BEGIN Material for the task
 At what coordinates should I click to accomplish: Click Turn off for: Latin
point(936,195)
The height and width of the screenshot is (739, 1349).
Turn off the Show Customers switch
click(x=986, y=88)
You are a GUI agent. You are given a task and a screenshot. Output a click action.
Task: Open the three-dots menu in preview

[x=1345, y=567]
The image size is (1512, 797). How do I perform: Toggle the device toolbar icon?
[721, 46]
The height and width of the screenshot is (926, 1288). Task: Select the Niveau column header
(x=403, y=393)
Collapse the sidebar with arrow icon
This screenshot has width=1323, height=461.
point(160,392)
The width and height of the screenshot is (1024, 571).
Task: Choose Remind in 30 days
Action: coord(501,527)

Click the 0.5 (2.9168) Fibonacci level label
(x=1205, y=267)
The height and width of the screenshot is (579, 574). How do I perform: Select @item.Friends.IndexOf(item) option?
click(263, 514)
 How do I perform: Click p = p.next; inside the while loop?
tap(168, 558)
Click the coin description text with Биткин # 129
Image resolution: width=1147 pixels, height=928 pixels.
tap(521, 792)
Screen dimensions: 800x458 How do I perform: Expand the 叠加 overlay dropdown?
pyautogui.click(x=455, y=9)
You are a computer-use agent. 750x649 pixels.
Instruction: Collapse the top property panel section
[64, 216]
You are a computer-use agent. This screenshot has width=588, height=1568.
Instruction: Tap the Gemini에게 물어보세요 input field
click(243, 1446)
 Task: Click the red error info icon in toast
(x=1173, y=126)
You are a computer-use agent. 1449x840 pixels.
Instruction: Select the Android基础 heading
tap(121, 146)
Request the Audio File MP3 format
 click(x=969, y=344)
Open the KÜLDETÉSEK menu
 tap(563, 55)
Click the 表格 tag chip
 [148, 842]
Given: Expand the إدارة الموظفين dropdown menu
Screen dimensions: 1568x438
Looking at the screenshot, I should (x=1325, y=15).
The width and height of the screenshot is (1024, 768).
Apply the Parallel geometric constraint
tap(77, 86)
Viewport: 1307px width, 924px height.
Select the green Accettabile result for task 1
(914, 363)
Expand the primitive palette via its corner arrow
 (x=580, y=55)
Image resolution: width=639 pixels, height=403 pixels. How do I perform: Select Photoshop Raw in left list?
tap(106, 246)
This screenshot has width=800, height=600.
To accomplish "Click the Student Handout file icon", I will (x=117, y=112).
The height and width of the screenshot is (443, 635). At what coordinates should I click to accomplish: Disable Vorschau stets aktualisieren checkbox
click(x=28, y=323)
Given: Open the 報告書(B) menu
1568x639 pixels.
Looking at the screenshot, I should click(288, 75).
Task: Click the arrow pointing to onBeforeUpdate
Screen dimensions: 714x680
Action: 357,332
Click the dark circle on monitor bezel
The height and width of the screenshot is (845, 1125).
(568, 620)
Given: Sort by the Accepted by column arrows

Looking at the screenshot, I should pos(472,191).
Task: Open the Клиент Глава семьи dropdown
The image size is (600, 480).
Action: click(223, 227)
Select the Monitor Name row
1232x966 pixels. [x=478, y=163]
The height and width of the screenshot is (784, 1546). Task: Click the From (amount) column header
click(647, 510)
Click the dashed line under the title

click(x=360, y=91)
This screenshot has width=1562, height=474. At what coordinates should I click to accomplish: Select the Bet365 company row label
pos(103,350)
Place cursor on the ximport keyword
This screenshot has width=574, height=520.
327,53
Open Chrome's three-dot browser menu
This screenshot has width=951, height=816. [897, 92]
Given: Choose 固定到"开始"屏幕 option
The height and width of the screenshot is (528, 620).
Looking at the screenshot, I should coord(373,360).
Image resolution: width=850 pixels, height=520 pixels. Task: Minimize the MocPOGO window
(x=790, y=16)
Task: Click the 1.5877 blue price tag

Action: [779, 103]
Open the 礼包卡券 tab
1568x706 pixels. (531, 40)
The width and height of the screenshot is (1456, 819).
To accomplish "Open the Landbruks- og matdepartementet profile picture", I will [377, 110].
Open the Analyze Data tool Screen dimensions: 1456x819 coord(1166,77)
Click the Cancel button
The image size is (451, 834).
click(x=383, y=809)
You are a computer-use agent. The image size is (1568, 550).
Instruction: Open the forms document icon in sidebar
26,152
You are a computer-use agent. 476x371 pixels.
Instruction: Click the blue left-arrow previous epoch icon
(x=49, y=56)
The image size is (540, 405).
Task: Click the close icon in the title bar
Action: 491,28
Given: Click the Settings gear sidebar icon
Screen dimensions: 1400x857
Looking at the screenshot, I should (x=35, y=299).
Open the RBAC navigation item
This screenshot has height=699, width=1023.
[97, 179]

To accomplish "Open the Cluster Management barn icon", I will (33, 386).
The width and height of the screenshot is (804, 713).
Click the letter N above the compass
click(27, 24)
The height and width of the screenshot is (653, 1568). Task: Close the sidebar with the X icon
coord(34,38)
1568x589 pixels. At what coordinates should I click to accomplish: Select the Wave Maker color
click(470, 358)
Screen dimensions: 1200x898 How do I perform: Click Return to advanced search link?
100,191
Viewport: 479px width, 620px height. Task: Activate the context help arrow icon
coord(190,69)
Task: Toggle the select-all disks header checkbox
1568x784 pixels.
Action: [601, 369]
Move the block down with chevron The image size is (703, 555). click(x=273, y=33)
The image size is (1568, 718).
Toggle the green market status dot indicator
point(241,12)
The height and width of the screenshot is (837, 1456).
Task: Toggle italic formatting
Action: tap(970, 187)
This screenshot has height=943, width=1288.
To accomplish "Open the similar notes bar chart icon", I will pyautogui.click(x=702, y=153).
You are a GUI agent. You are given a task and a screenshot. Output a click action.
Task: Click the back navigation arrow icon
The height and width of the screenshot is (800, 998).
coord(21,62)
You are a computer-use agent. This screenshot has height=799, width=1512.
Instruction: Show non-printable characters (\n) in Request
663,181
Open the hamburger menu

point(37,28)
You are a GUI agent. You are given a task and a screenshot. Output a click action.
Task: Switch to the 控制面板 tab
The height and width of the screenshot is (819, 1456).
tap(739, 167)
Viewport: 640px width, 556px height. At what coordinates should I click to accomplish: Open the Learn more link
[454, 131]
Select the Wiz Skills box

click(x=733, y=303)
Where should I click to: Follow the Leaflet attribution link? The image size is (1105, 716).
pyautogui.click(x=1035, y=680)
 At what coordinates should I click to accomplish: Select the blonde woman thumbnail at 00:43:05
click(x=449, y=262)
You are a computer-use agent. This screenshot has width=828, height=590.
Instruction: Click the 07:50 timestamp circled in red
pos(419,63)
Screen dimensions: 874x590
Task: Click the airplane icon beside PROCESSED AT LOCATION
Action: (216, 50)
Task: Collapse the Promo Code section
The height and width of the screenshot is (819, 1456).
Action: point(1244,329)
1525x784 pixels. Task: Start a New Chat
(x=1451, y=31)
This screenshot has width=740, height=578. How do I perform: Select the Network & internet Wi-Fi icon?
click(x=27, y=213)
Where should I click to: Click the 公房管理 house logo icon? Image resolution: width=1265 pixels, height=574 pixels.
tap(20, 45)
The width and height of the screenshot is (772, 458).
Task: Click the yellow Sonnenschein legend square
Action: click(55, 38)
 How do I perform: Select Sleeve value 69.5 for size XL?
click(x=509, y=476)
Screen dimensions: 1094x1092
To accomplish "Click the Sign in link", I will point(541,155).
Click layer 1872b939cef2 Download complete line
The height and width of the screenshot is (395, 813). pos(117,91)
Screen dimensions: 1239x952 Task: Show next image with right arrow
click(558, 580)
END Material for the task
## Task objective
Give back the entries between the line holding "Task: Collapse the Promo Code section" and the line holding "The height and width of the screenshot is (395, 813).", inclusive, with "How do I perform" replaced by "How can I perform" wherever it appears and everything else left as it is.

## Output for this task
Task: Collapse the Promo Code section
The height and width of the screenshot is (819, 1456).
Action: point(1244,329)
1525x784 pixels. Task: Start a New Chat
(x=1451, y=31)
This screenshot has width=740, height=578. How can I perform: Select the Network & internet Wi-Fi icon?
click(x=27, y=213)
Where should I click to: Click the 公房管理 house logo icon? Image resolution: width=1265 pixels, height=574 pixels.
tap(20, 45)
The width and height of the screenshot is (772, 458).
Task: Click the yellow Sonnenschein legend square
Action: click(55, 38)
 How can I perform: Select Sleeve value 69.5 for size XL?
click(x=509, y=476)
Screen dimensions: 1094x1092
To accomplish "Click the Sign in link", I will point(541,155).
Click layer 1872b939cef2 Download complete line
The height and width of the screenshot is (395, 813). pos(117,91)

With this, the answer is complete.